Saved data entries
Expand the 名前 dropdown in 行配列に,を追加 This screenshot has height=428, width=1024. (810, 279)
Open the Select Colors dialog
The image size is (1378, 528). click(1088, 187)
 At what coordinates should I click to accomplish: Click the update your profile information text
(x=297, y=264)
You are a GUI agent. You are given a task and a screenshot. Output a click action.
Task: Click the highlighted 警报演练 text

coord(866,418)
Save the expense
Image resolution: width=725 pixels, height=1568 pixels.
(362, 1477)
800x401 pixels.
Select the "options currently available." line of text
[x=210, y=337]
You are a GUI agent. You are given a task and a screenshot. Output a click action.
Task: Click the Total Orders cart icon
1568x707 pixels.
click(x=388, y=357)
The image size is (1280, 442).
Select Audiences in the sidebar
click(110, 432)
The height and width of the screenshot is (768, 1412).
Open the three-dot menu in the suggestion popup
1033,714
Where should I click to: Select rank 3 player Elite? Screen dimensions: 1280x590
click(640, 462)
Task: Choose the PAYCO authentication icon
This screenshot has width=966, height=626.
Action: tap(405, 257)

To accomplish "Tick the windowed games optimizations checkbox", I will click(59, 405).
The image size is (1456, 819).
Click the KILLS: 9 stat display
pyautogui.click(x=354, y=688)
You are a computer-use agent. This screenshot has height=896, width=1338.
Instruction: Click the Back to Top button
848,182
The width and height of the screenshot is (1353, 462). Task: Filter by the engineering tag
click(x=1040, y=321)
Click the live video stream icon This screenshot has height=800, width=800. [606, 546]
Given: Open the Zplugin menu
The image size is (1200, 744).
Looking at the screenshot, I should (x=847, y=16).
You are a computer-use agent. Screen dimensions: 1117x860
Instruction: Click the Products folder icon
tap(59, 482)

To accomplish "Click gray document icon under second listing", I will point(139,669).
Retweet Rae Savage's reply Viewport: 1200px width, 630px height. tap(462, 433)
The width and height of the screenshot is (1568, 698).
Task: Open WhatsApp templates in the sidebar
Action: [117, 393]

Problem details — Search the entries for the line holding "Click the KILLS: 9 stat display". Return that line and the ones after it through the last, exactly.

Exercise output —
Click the KILLS: 9 stat display
pyautogui.click(x=354, y=688)
You are a computer-use agent. This screenshot has height=896, width=1338.
Instruction: Click the Back to Top button
848,182
The width and height of the screenshot is (1353, 462). Task: Filter by the engineering tag
click(x=1040, y=321)
Click the live video stream icon This screenshot has height=800, width=800. [606, 546]
Given: Open the Zplugin menu
The image size is (1200, 744).
Looking at the screenshot, I should (x=847, y=16).
You are a computer-use agent. Screen dimensions: 1117x860
Instruction: Click the Products folder icon
tap(59, 482)

To accomplish "Click gray document icon under second listing", I will point(139,669).
Retweet Rae Savage's reply Viewport: 1200px width, 630px height. tap(462, 433)
The width and height of the screenshot is (1568, 698).
Task: Open WhatsApp templates in the sidebar
Action: [117, 393]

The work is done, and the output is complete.